It's probably good to have this documented somewhere:
Before I walk through it I should mention that the method alexandros mentions is very common and efficient: store the waveform in a table, and read from the table with an interpolation scheme. Lagrange interpolation, used in tabread4, is a bit less expensive than the other scheme commonly used in audio, hermite spline. The way to accomplish this is simply have a float or a double as an accumulator that is incremented based on the frequency of the oscillator, and make it wrap to stay within the table it is reading from. You use the fractional index of this value to interpolate. Check out katja's pd-double file for an example
https://github.com/pd-projects/pd-double/blob/master/src/d_osc.c
osc~ in normal pd uses the same thing, but with some bit trickery and only linear interpolation.

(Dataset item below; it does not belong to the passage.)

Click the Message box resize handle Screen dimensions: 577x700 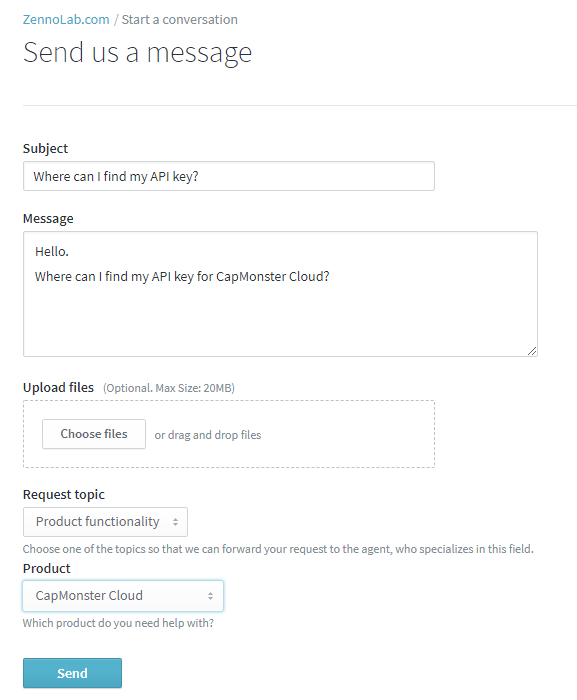pyautogui.click(x=531, y=351)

I think the reason for the Hoeldrich method is to avoid branch prediction/piplelining stuff when the index wraps but really I have no clue...
I spent a long time (multiple days) figuring d_osc.c out about a 1/2 year ago:
The thing to do in order to understand the guts is to constantly think of the binary representation of the numbers used. This page may be helpful in this endeavor:
http://www.binaryconvert.com/convert_double.html
The first thing to understand is the properties of UNITBIT32. The file says it is a "power of 3^19 such that bit 32 has place value 1". 3 is 1.1 X 2 in binary, because the point shifts 1 place to the right when multiplying by 2 (in floating point, remember that 1.1 is 1 and 1/2). this number is therefore 1.1 X 2^20.
In double precision floating-point, there are 52 significand bits, 11 exponent bits, and 1 sign bit. binary numbers in exponential notation are always in the form: 1.(something-series-of-0s-and-1s) * (2^exponent)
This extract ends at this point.